## WHAT TO WORK ON:
a) Using the anecdotes about members of Congress below, decide whether each statement agrees with them: (i) The New Hampshire Congresswoman wanted an aisle seat so her hair would not be messed up. (ii) The Kansas Congressman's staffer wanted to travel to Cape Cod. (iii) The Vermont Congressman was pleased with the Florida package. Answer yes or no for each and quote the words that decide it.
b) In the anecdotes about members of Congress below, why could the Vermont Congressman not get the ocean-view room he expected? Answer in one to three sentences.

## PROVIDED PASSAGE:
1. I had a New Hampshire Congresswoman (Carol Shea-Porter) ask for an aisle 
seat so that her hair wouldn't get messed up by being near the window. (On
an airplane!)



2. I got a call from a Kansas Congressman's (Moore) staffer (Howard Bauleke), 
who wanted to go to Capetown. I started to explain the length of the flight
 and the passport information, and then he interrupted me with, ''I'm not
 trying to make you look stupid, but Capetown is in Massachusetts.''

 Without trying to make him look stupid, I calmly explained, ''Cape Cod is in 
Massachusetts, Capetown is in Africa. ''
His response -- click.



3. A senior Vermont Congressman (Bernie Sanders) called, furious about a 
Florida package we did. I asked what was wrong with the vacation in Orlando.
 He said he was expecting an ocean-view room. I tried to explain that's not 
possible, since Orlando is in the middle of the state.

 He replied, "Don't lie to me, I looked on the map and Florida is a very thin
 state!'' (OMG)

## SOURCE EXCERPT:
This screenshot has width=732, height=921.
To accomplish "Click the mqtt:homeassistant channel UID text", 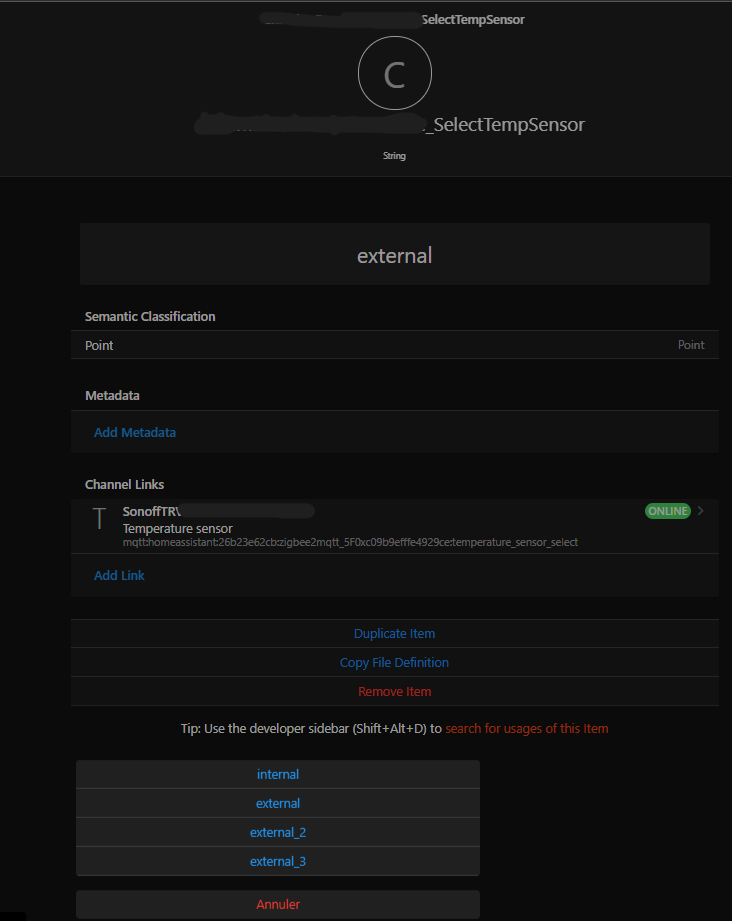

## RESPONSES FOR EACH TASK:
a)
(i) Yes: "ask for an aisle seat so that her hair wouldn't get messed up by being near the window."
(ii) No: "who wanted to go to Capetown."
(iii) No: "furious about a Florida package we did."

b) An ocean-view room was not possible because the vacation was in Orlando. Orlando is in the middle of the state.